# Lagrangian submanifolds in $T^\ast S^n$

Let $L\subset T^\ast S^n$ be a properly embedded Lagrangian submanifold homeomorphic to $\mathbb{R}^n$ with respect to the canonical symplectic structure on $T^\ast S^n$, and suppose $L$ intersects the zero section $S^n$ at exactly one point. Is it necessarily true that $L$ is Hamiltonian isotopic to a cotangent fiber?

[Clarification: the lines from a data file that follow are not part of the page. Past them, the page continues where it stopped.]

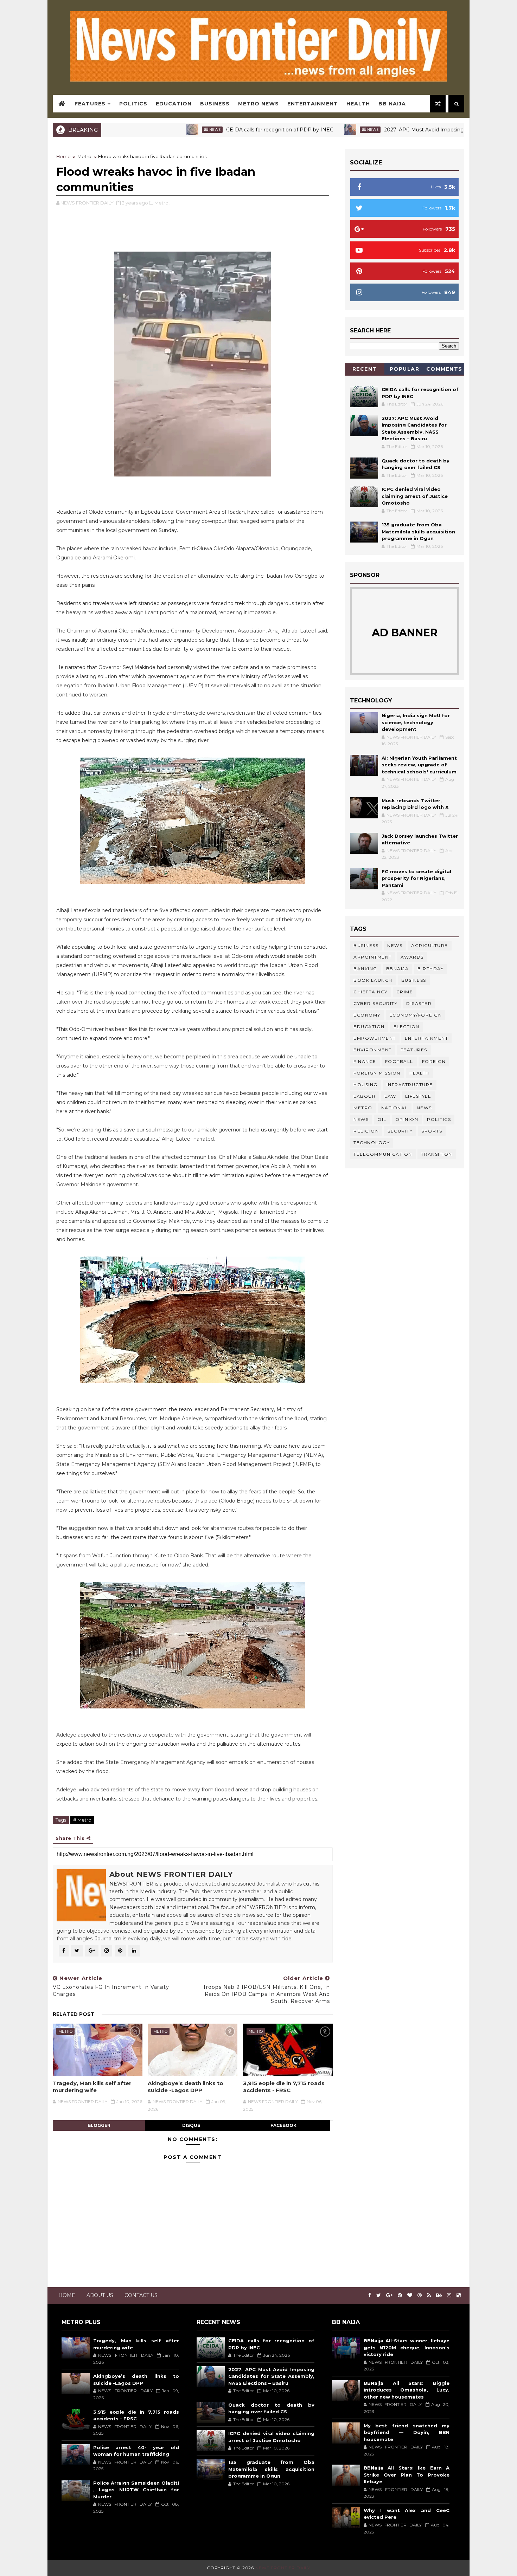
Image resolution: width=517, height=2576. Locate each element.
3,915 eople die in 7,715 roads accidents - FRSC (284, 2087)
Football (399, 1061)
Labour (364, 1096)
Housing (365, 1084)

• You probably had this in mind when asking, but one should probably add some assumptions about the isotopy being well-behaved near infinity. Otherwise you can just scale $L$ outwards in the fiber direction (this stays Lagrangian) and it will approach a cotangent fiber. Jul 22, 2014 at 7:55
• @Pardon Yes, you're correct.
– Acky
Jul 22, 2014 at 8:08
• This is not exactly your question, but may be of interest. If we assume our Lagrangian L to be conical at infinity and to agree with a cotangent fiber, then one can prove that in the wrapped Fukaya category, L is isomorphic to a cotangent fiber (shifted by some integer which depends on grading data). This is similar to what happens in recent attacks on the nearby Lagrangian problem. So, at first glance, it seems plausible to ask your question with, say, compactly supported Hamiltonian isotopies. Jul 24, 2014 at 2:33
• @Pomerleano How to show that $L$ is isomorphic to a cotangent fiber? If $L$ is isomorphic to a cotangent fiber, then $L$ has to generate the wrapped Fukaya category. Is this true only for cotangent bundle of spheres or for all cotangent bundles of a closed manifold?
– Acky
Jul 26, 2014 at 7:40
• @ Acky It follows from Koszul duality. Basically, assume M is simply connected. Then we have a fully faithful functor from perfect $C_*(\Omega M)$ modules to homology finite modules over $C^*(M)$. Geometrically that functor can be thought of as taking Hom from the zero section to your given object. Aug 3, 2014 at 1:28

Let $\tau \in \mathrm{Symp}^c(T^*S^n)$ denote the generalised Dehn twist. Seidel has proven using Floer homology that $\tau^k(T_x^*S^n)$, $k \neq 0$, never is compactly supported Hamiltonian isotopic to the fibre $T_x^*S^n$. In some cases (e.g. $n=2$) there are no classical obstructions to this.
You could ask the question under the additional assumption that the Lagrangian is contained in an arbitrarily small neighbourhood of the fibre $T^*_xS^n$; in this situation the answer to the problem is (to my understanding) known only in the cases $n=1,2$, where the case $n=2$ is due to Eliashberg-Polterovich.